For instance the a most basic example of a system is the water cycle, where water begins as water, evaporates into vapor droplets, cools off and consolidates into clouds, and then falls to earth as rain and from there the cycle starts all over again. To be sure the sun plays an i9mportant role in providing a source of power (with gravity) for this system, but this is the way natural systems work.

If we take the broken vase as our model we are not using a natural system, but an artificial one. Science is not based on artificial or human systems. As far as I can determine time runs only in one direction. Science has tried to find a way to make it run backward, but has failed.

Time, past, present, and future, along space, and matter/energy, are the basic aspects of nature. That means that they cannot be proven or disproven, but just are. The Bog Bang is the beginning of all three, matter/energy, space, and time, which were created from nothing.

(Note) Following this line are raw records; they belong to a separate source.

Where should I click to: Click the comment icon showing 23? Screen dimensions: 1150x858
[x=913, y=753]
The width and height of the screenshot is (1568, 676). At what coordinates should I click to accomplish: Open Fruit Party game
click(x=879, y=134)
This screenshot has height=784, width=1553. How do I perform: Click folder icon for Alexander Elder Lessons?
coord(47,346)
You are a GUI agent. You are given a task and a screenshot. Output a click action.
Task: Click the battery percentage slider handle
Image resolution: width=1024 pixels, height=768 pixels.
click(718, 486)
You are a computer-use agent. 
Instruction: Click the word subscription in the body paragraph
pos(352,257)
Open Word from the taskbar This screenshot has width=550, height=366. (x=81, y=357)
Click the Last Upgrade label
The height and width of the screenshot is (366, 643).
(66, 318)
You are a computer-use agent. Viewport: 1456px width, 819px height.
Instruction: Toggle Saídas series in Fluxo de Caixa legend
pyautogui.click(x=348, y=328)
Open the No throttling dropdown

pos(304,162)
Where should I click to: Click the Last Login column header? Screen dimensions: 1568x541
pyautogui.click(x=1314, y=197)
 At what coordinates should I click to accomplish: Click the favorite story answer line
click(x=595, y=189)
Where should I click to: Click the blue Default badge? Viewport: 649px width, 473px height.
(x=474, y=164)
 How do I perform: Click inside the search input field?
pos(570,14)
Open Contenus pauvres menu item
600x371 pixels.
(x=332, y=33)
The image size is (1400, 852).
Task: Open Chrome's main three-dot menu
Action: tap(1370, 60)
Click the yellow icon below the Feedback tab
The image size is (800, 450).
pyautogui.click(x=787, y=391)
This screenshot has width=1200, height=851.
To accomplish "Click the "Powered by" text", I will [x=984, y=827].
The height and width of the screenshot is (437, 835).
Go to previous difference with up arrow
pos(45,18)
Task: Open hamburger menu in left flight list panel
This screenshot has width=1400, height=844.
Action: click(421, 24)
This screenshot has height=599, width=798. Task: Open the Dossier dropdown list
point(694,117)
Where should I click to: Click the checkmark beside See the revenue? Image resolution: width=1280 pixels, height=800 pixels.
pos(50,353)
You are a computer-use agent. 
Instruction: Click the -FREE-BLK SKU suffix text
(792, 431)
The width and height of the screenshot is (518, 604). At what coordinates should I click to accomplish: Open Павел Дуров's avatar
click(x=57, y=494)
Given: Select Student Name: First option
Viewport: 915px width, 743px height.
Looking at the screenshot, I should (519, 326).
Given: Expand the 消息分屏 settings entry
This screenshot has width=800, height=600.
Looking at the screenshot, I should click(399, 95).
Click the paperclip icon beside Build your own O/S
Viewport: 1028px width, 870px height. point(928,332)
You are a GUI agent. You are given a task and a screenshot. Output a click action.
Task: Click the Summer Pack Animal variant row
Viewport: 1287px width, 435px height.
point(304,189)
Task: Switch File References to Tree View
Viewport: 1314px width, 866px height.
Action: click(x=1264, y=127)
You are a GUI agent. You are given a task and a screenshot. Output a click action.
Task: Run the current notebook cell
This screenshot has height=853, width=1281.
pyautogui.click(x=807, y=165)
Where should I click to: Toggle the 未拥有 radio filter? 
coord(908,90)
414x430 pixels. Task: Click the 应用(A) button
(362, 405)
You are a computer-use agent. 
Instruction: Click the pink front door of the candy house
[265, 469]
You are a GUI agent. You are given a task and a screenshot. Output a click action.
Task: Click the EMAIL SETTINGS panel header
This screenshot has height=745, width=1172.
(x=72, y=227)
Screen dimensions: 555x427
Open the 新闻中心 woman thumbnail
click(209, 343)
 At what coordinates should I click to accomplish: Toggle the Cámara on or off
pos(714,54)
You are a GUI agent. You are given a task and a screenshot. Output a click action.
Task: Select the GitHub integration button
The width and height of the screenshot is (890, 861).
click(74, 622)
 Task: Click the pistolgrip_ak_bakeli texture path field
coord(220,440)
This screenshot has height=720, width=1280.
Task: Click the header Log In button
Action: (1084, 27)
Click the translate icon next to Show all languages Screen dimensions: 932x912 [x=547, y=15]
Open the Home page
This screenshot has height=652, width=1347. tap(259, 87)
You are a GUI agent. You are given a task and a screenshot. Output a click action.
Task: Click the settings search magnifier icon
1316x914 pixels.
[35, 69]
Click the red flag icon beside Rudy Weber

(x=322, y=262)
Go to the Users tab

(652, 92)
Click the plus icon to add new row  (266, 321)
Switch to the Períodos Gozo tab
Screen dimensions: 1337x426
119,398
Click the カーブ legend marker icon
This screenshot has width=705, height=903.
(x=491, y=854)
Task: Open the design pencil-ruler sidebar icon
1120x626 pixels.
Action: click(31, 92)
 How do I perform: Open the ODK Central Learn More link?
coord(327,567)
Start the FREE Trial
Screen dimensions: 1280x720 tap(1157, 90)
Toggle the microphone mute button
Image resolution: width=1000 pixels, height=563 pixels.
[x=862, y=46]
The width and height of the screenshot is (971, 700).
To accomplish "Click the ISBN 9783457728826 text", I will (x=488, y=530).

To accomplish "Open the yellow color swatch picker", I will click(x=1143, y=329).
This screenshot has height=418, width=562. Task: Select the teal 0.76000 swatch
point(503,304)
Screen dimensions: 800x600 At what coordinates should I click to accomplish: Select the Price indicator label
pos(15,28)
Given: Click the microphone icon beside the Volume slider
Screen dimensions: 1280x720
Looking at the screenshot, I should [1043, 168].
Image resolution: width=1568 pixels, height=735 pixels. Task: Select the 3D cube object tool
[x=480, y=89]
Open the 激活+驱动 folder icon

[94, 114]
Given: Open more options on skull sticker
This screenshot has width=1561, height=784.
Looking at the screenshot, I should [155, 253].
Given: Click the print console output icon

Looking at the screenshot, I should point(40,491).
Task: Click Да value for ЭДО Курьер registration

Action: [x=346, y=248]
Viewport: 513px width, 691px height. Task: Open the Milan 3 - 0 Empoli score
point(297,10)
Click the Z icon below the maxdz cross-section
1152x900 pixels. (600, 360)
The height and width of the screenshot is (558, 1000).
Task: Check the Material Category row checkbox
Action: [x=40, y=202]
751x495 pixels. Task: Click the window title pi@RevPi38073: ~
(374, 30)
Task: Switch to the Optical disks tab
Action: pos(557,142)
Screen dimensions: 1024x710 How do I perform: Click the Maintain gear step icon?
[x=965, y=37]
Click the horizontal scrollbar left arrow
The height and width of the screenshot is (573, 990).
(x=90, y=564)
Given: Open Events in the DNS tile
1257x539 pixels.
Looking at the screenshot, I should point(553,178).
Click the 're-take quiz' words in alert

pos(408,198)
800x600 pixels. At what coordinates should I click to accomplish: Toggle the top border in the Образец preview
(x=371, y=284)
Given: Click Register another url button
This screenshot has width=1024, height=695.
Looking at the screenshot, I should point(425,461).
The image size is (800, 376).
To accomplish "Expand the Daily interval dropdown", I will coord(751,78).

If there was a beginning, there will be an ending. That which came out of nothing will disappear into nothing. Even though science seems to bear this out, it cannot be proven, because it cannot be tested. This is time’s true arrow.


(Mervin Bitikofer) #15

It is fun to attempt to think these things through. Try this thought experiment on for size: if time were to speed up, slow down, or even back track for a bit in the other direction, how would any of us know? Since our time pieces and perceptions would presumably speed up or slow down with it?!

That’s a new one for me. Is that when all the swamps were created?

A physicist, a biologist, and a mathematician were sitting at a cafe watching people come and go from a house across the street. First they see two people go in. Then later they see three people come out. The physicist comments, “that measurement couldn’t have been accurate.” The biologist concluded: “they must have reproduced”. The mathematician’s conclusion? “If one more person goes in, the house will be empty.”

The question of the day for me, Roger, is: Is “nothing” really nothing?


(Roger A. Sawtelle) #16

Yes, nothing is nothing if there is no time, space, and matter/energy. Please note that we now know that times, space, and matter/energy are interdependent.

Of course God is not a thing and God can exist outside of all these aspects of Reality. Humans cannot except in heaven.